Bölünmüşlüğü savunan yüzde 30’a yakın kitlenin görüşlerine de saygı duymak gerek.

Ankette, Kıbrıslı Türkler ve Kıbrıslı Rumlarla birlikte tekbir Kıbrıs, yani ‘Birleşik Kıbrıs’ önerisinde bulunanların oranı ise yüzde 3’te kaldı.

Anket sonuçlarından hala adadaki gerçekleri göremeyenler elbette ki memnun olmadı. Örneğin; PASOK’un eski üyelerinden, Avrupa Parlamentosu eski Başkan Yardımcısı Paraskevas Avgerinos, “Kıbrıslıların, çözümsüzlüğü Kıbrıs sorununun çözümü olarak addettiğini” belirterek, “çok yazık” dedi. Avgerinos, Kıbrıs sorununun çözümlenemediğini, zira var olan fırsatların değerlendirilemediğini ifade etti.

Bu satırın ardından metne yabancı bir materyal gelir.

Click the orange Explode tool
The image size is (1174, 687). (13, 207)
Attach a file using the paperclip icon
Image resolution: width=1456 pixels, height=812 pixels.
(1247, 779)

Anket sonuçları şunu gösteriyor ki, Rum tarafı da, iki toplumlu ve iki kesimlilikten yana… Esasen böyle bir çözüm şekli 1977 ve 79 Doruk Anlaşmaları’nda vurgulanmıştı… Ancak şimdilerde düşünceler daha da ileri giderek, şimdiki durumun çözüm kabul edilmesi gereği üzerinde duruluyor.

Hani, ‘Alan memnun, satan memnun’ derler ya, aynen öyle!..

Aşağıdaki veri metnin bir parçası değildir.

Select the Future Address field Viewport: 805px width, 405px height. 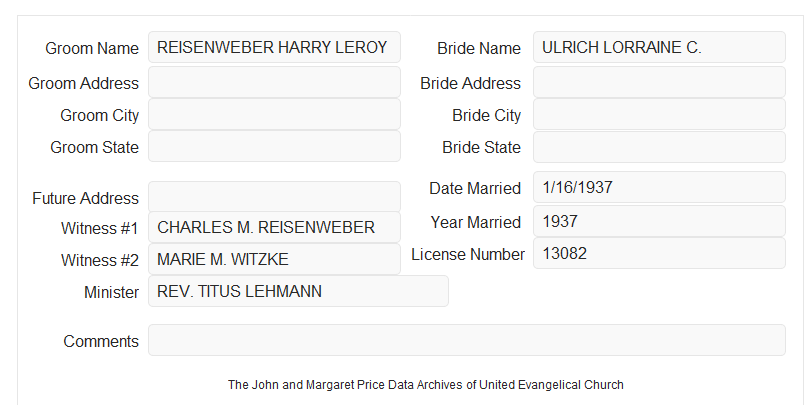tap(274, 197)
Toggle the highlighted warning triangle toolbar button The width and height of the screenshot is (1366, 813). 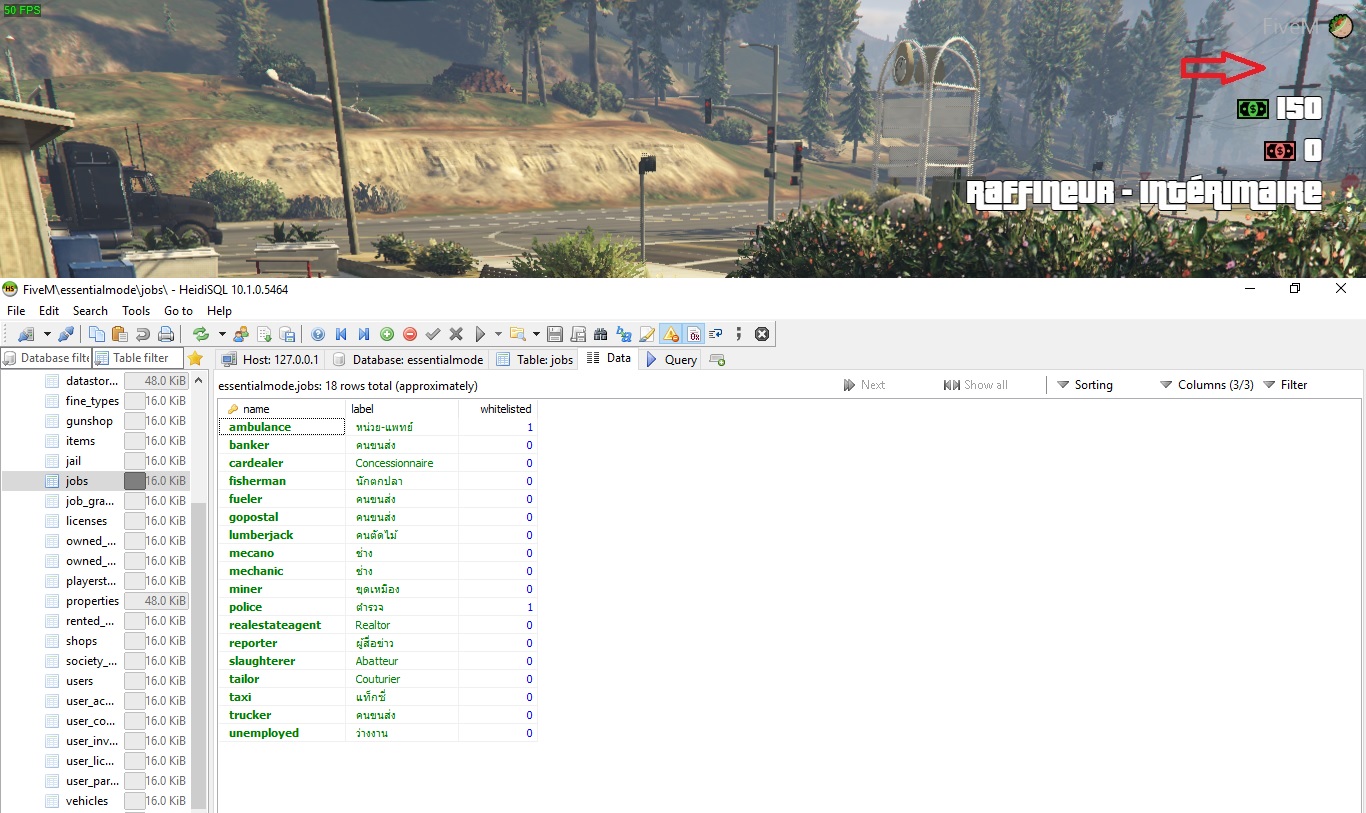click(670, 334)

Kolay değildir, aradan koskoca 39 yıl geçti, nesiller değişti. Karma köy Pile’nin konumu bambaşka. Dipkarpaz, Sipahi de öyle… Bundan sonra kaç tane Rum gelecek de Kuzey’de yaşayacak?..

Rum halkı kendi derdinde… Esas dert de ekonomik sorun. Zaten Başkan Nikos Anastasiadis de, bu durumu gerekçe göstererek, görüşmelerin sonbahara ertelenmesini istememiş miydi?.. Ekime daha üç ay var. Anastasiadis geçen şubat ayında seçilmişti… Diyeceğimiz, şubat nire, ekim nire…

Varsın ekimde başlasın da kavga olmasın. Ancak başlaması için de bir nevi ‘ön şart’ koşuluyor. Rum Lider Nikos Anastasiadis, Maraş’ın Türkiye için kritik test olduğunu söylüyor. Rum Dışişleri Bakanı Kasulidis de, kapalı kentin ekimden önce iade edilmesi gerektiğini duyuruyor.

Belki de peşinen Maraş’ı cebe koyarak, Rum halkında Kıbrıs sorununa ilişkin tükenen umutları umuda çevirmek istiyorlar.

İyi hoş da, her iki tarafta umutlar tükenirken, Kıbrıs sorunu da tükenmedi mi sanıyorsunuz?..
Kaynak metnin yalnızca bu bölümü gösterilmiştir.